- Poster image
- Genre: Comedy
- Written by: Raja Ramamurthy
- Directed by: PraveenPadmanabhan
- Starring: Raja Krishnamoorthy; Leela Samson; Arjun Chidambaram; Namita Krishnamurthy; Gokul Anand; Rakesh Ram;
- Theme music composer: RH Vikram
- Country of origin: India
- Original language: Tamil
- No. of seasons: 1
- No. of episodes: 8 (list of episodes)

Production
- Editor: Mounica Kumar
- Camera setup: Multi-camera
- Running time: approx. 8 - 11 minutes

Original release
- Network: ZEE5
- Release: 14 February 2018

= America Mappillai =

2018 Tamil Language web series

America Mappillai is a 2018 Tamil-language streaming television series, starring Raja Krishnamoorthy, Leela Samson, Arjun Chidambaram, Namita Krishnamurthy, Rakesh Ram and Gokul Anand. It premiered on ZEE5 from 2018. The show was writer by Raja Ramamurthy and director by Praveen Padmanabhan.

==Synopsis==
Ganesh is a young man who his father constantly nags to get married. His gay friend suggests that Ganesh pretend to be gay so as to avoid marriage. Ganesh acts out the plan but there are unintended consequences.

==Cast==
- Raja Krishnamoorthy
- Leela Samson as Vasantha
- Arjun Chidambaram as Ganesh
- Namita Krishnamurthy
- Gokul Anand as Karthik
- Rakesh Ram
- Delhi Ganesh

=== Special appearances ===
- M. S. Bhaskar
- Sruthi Hariharan as Shabana

== Episodes ==

| No. overall | No. in season | Title | Directed by | Written by | Original release date |
|---|---|---|---|---|---|
| 1 | 1 | "Yellow" | Praveen Padmanabhan | Raja Ramamurthy | 14 February 2018 |
| 2 | 2 | "Violet" | Praveen Padmanabhan | Raja Ramamurthy | 14 February 2018 |
| 3 | 3 | "Green" | Praveen Padmanabhan | Raja Ramamurthy | 14 February 2018 |
| 4 | 4 | "Indigo" | Praveen Padmanabhan | Raja Ramamurthy | 14 February 2018 |
| 5 | 5 | "Turquoise" | Praveen Padmanabhan | Raja Ramamurthy | 14 February 2018 |
| 6 | 6 | "Pink" | Praveen Padmanabhan | Raja Ramamurthy | 14 February 2018 |
| 7 | 7 | "Orange" | Praveen Padmanabhan | Raja Ramamurthy | 14 February 2018 |
| 8 | 8 | "Red" | Praveen Padmanabhan | Raja Ramamurthy | 14 February 2018 |

== Reception ==
The News Minute reviewed America Mappillai as a light hearted and funny webseries. They also stated that it was hard to understand the characters due to lack of time to elaborate more about the individuals. The series takes on the Indian obsession of marriages and caste differences. Anyhow, the format of the series is easy to understand.

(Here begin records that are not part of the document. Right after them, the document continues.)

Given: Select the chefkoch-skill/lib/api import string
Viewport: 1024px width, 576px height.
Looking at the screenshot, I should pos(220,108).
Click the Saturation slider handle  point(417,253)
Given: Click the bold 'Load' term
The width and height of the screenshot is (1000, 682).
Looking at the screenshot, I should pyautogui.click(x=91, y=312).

The Indian Express gave a review of the series stating that the story is quite interesting but some moments portrayed in the series feel stagey and unnatural. The episodes in the web series are named after colours in an ode to its queer story, with minimal music. Some moments throughout the series don’t have any sound, however, the silence in those scenes was brilliant. The overall performance of the actors in America Mappillai was good.

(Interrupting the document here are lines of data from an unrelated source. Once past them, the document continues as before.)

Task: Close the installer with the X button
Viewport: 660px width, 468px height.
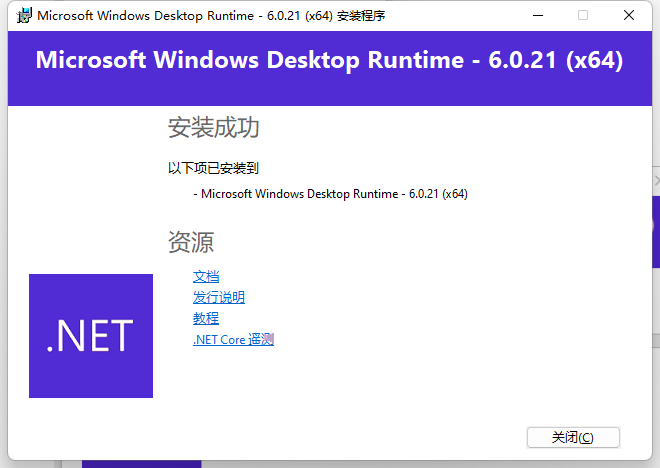Action: pos(629,16)
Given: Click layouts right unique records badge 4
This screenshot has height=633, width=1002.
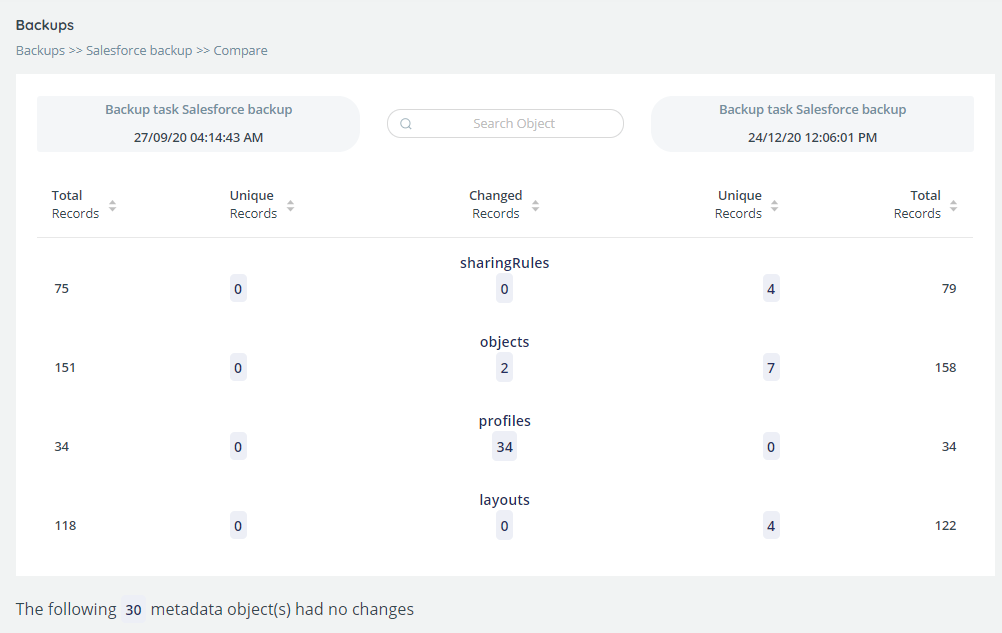Looking at the screenshot, I should [x=771, y=526].
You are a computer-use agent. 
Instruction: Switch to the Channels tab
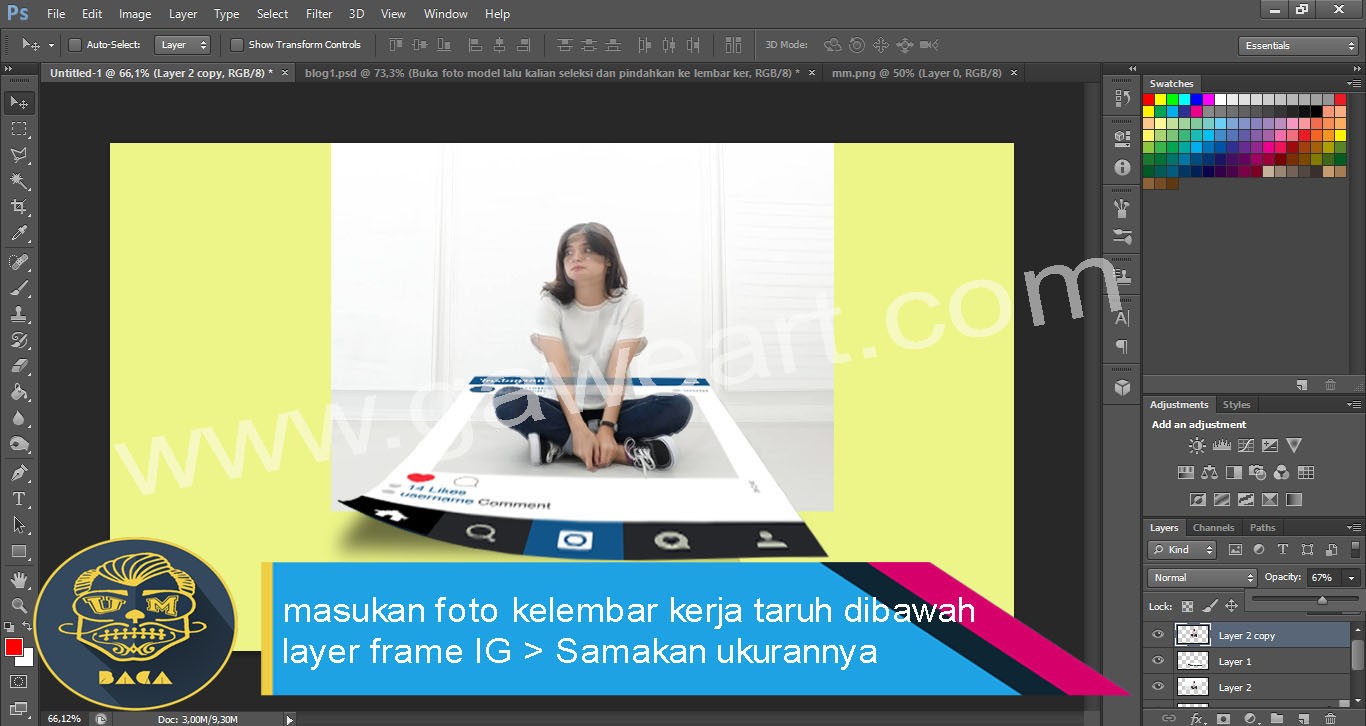pyautogui.click(x=1213, y=527)
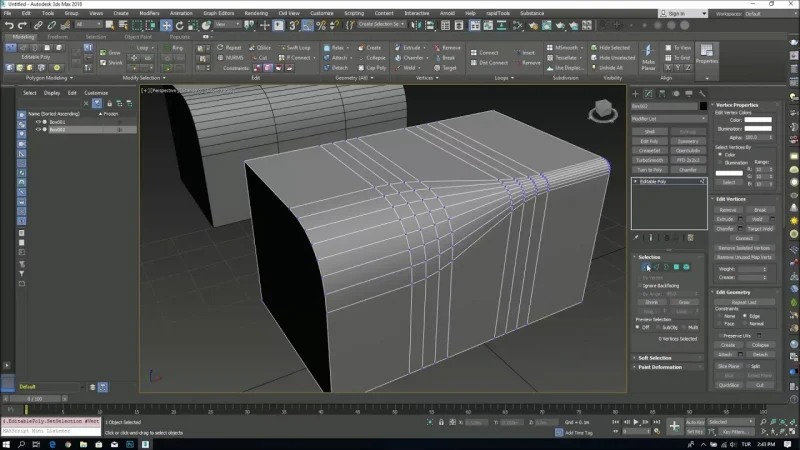
Task: Click the Undo arrow icon
Action: pos(8,25)
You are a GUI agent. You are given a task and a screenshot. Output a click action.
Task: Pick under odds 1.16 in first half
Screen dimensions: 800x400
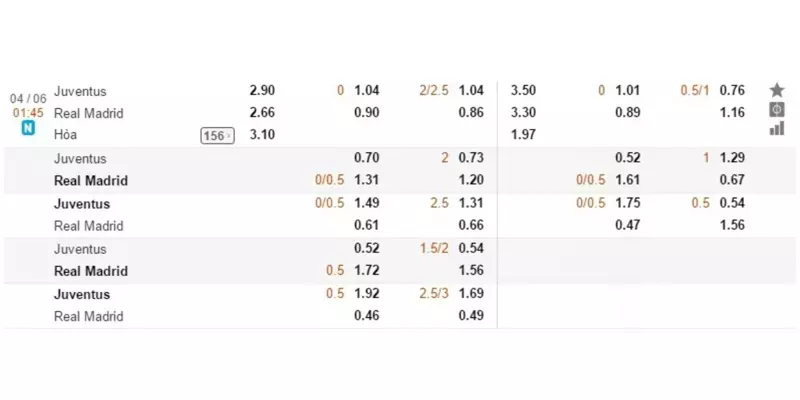coord(732,112)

A Pot Pourri Of Vestiges reviewed by stating that the series has an interesting perspective on marriages in India. America Mallipai overturns all the stereotypes making the series a worthy addition to binge-watch all eight episodes in one go. The director of the series Praveen Padmanabhan has done a great job in bringing out the right kind of performances from all the actors.